Function of water

People cannot stay alive without water, but we can survive for several days without food. It is also required for the removal of toxic substances. Approximately 55 to 70% of total body weight is made up of water. As people get older, their water percentage decreases. As a result, infants and children have much higher water content than adults. A fatty person contains less water than a lean person. Water is a necessary nutrient, just like oxygen, for life to exist.

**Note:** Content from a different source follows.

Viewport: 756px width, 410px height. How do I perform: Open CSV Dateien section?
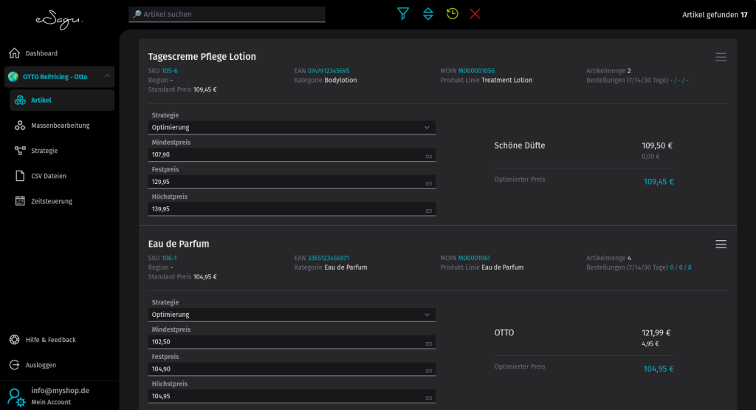[x=49, y=176]
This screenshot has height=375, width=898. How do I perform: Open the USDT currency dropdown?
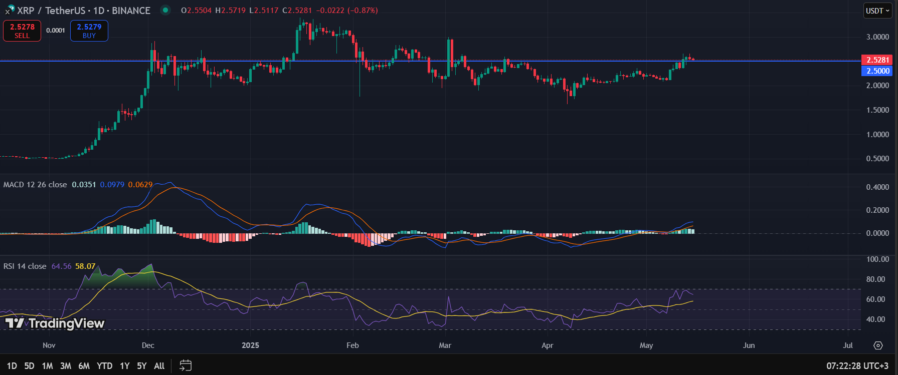click(x=877, y=11)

Water is also required for the formation of new tissues during growth.


  • Water is a component of all body fluids, therefore it aids in the transportation of digested products to the right organs. For example, blood, which includes 90% water, transports nutrients to cells, carbon dioxide to the lungs, waste nitrogenous material, and salt to the kidneys.
  • The majority of the waste is dissolved in urine, which is composed of water (around 97%), allowing the body to expel soluble metabolic waste products.
  • Water is a universal solvent that can dissolve all digestive products.
  • Water is called a building material. Every cell’s creation involves it. The water content of the body’s cells and tissues varies, with fatty tissues containing 20% water, bones containing 25%, and muscles containing 60% to 80%.
  • Water acts as a lubricant between internal organs and in joints.
  • It allows chemicals to move between blood vessel cells and keeps the body’s cells wet.
  • Water helps to remove heat from the body by evaporating water from the skin’s surface. It is an efficient method of eliminating body heat.
  • Death usually occurs after one week of no liquids (two to three days in the heat), but humans have been known to survive for months without food.

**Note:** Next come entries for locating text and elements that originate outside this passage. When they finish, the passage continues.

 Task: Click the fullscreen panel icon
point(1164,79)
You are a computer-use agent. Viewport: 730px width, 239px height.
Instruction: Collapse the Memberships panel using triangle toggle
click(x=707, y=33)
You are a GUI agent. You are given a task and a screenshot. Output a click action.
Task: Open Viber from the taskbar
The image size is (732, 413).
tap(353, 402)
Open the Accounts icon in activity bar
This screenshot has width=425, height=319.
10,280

Water and Exercise Relationship

  • Water is important in two aspects of exercise physiology: “Heat Dissipation” and “Physiological Homeostasis.”
  • Body temperature is regulated via heat loss through Heat Dissipation.
  • Water aids in Physiological Homeostasis by regulating the body’s internal environment to keep things stable and constant so that physical activity can be adjusted.
  • Normal body water turnover in an adult is from 1.7 to 2.3 L/day

Fluid Intake Suggestions

  • Drinking voluntarily before feeling thirsty. When a person loses 1% of their body fluid, they experience thirst and discomfort. You are already dehydrated if you are thirsty.
  • Avoid caffeinated and alcoholic beverages, while initially providing water to the body, contain diuretics, which cause the body to lose water.
  • Cold beverages are more palatable during and after exercise, and athletes will consume more fluids as a result.
  • Avoid concentrated juices, sweetened beverages, chocolate milk, and soda. These sugared beverages will slow the rate of rehydration.
  • The drink you choose will be determined by whether you need it to replace fluid losses, provide more energy/carbohydrate, or both. Plain water or sports drinks containing 4 to 8% carbohydrate are both acceptable.

Intake Fluid Before Exercise

  • Up to two hours before an endurance exercise session, drink 600ml of fluids.
  • 15 minutes before exercise, drink 200 mL of fluids.

Intake Fluid During Exercise

  • Drink 150-350 ml of fluids every 15-20 minutes while engaging in vigorous or extended exercise, or while exercising in a hot or humid area (depending on individual sweating rate & exercise duration).
  • During exercise, splashing some water on the skin’s surface can aid in reducing perspiration evaporation.
  • In low-intensity non-endurance events when carbohydrate replacement is not a top goal, plain water is helpful. since the body absorbs it much more quickly.
  • Sports drinks can maintain fluid-electrolyte balance and exercise performance if exercise lasts longer than an hour.
  • To maintain high rates of blood glucose oxidation late in exercise and to postpone exhaustion, it is often adequate to consume between 30 and 60 g of carbohydrates for every hour of activity.

Excessive Fluid Consumption after Exercise

  • Drinking too much (1-2L) will increase blood circulation, which will put more strain on the cardiovascular system.
  • the risk that comes with consuming too much fluid, which in extreme cases could lead to hyponatremia, or a low sodium level in the blood, when the plasma sodium level is below 135 mmol/L.
  • Athletes who drink too much water may develop hyponatremia, a hazardous illness that happens when the body’s salt levels are diluted.

Water Sources

  • Most fruits and vegetables are between 70% and 95% water.
  • All grains used to make food include some water. Water is also present in cooked meals.
  • Drinking water and beverages are excellent sources of water for the body.